» PROBLEM TO SOLVE: Retype the records that follow, every line exactly as written.

------ SOURCE MATERIAL ------

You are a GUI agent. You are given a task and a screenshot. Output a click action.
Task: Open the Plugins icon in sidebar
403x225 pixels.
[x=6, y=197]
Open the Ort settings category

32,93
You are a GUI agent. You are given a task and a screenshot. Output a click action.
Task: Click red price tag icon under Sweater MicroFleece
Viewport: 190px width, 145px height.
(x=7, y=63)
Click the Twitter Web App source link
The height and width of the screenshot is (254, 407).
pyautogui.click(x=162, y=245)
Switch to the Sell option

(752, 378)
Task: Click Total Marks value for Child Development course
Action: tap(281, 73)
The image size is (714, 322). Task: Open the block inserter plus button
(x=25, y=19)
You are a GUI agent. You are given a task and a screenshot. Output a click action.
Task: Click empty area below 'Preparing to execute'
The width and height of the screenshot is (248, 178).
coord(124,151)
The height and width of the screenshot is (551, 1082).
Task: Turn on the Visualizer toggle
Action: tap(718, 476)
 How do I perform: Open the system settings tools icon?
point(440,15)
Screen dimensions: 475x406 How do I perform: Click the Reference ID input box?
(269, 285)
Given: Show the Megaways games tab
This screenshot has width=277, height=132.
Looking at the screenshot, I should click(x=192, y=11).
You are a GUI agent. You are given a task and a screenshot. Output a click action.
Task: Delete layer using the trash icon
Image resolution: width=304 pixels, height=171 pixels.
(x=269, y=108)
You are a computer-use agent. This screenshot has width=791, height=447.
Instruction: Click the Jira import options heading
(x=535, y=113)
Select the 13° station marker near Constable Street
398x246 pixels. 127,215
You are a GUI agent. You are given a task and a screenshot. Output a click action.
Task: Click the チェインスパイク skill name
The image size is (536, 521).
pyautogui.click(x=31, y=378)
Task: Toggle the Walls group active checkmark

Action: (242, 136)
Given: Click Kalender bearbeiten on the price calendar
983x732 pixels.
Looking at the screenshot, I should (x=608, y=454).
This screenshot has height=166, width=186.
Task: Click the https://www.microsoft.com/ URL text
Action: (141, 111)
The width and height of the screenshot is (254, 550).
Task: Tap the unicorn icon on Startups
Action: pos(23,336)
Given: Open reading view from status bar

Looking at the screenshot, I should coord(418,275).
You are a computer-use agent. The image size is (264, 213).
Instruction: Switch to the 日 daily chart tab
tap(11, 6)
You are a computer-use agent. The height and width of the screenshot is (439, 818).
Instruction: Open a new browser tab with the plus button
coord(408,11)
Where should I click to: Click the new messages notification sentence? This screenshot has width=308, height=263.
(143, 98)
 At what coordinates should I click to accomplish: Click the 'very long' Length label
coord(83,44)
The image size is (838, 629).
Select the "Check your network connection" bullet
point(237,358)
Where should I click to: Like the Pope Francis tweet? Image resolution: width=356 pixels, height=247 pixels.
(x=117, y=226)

------

» ANSWER TO THE PROBLEM:
You are a GUI agent. You are given a task and a screenshot. Output a click action.
Task: Open the Plugins icon in sidebar
403x225 pixels.
[x=6, y=197]
Open the Ort settings category

32,93
You are a GUI agent. You are given a task and a screenshot. Output a click action.
Task: Click red price tag icon under Sweater MicroFleece
Viewport: 190px width, 145px height.
(x=7, y=63)
Click the Twitter Web App source link
The height and width of the screenshot is (254, 407).
pyautogui.click(x=162, y=245)
Switch to the Sell option

(752, 378)
Task: Click Total Marks value for Child Development course
Action: tap(281, 73)
The image size is (714, 322). Task: Open the block inserter plus button
(x=25, y=19)
You are a GUI agent. You are given a task and a screenshot. Output a click action.
Task: Click empty area below 'Preparing to execute'
The width and height of the screenshot is (248, 178).
coord(124,151)
The height and width of the screenshot is (551, 1082).
Task: Turn on the Visualizer toggle
Action: tap(718, 476)
 How do I perform: Open the system settings tools icon?
point(440,15)
Screen dimensions: 475x406 How do I perform: Click the Reference ID input box?
(269, 285)
Given: Show the Megaways games tab
This screenshot has width=277, height=132.
Looking at the screenshot, I should click(x=192, y=11).
You are a GUI agent. You are given a task and a screenshot. Output a click action.
Task: Delete layer using the trash icon
Image resolution: width=304 pixels, height=171 pixels.
(x=269, y=108)
You are a computer-use agent. This screenshot has width=791, height=447.
Instruction: Click the Jira import options heading
(x=535, y=113)
Select the 13° station marker near Constable Street
398x246 pixels. 127,215
You are a GUI agent. You are given a task and a screenshot. Output a click action.
Task: Click the チェインスパイク skill name
The image size is (536, 521).
pyautogui.click(x=31, y=378)
Task: Toggle the Walls group active checkmark

Action: (242, 136)
Given: Click Kalender bearbeiten on the price calendar
983x732 pixels.
Looking at the screenshot, I should (x=608, y=454).
This screenshot has height=166, width=186.
Task: Click the https://www.microsoft.com/ URL text
Action: (141, 111)
The width and height of the screenshot is (254, 550).
Task: Tap the unicorn icon on Startups
Action: pos(23,336)
Given: Open reading view from status bar

Looking at the screenshot, I should coord(418,275).
You are a computer-use agent. The image size is (264, 213).
Instruction: Switch to the 日 daily chart tab
tap(11, 6)
You are a computer-use agent. The height and width of the screenshot is (439, 818).
Instruction: Open a new browser tab with the plus button
coord(408,11)
Where should I click to: Click the new messages notification sentence? This screenshot has width=308, height=263.
(143, 98)
 At what coordinates should I click to accomplish: Click the 'very long' Length label
coord(83,44)
The image size is (838, 629).
Select the "Check your network connection" bullet
point(237,358)
Where should I click to: Like the Pope Francis tweet? Image resolution: width=356 pixels, height=247 pixels.
(x=117, y=226)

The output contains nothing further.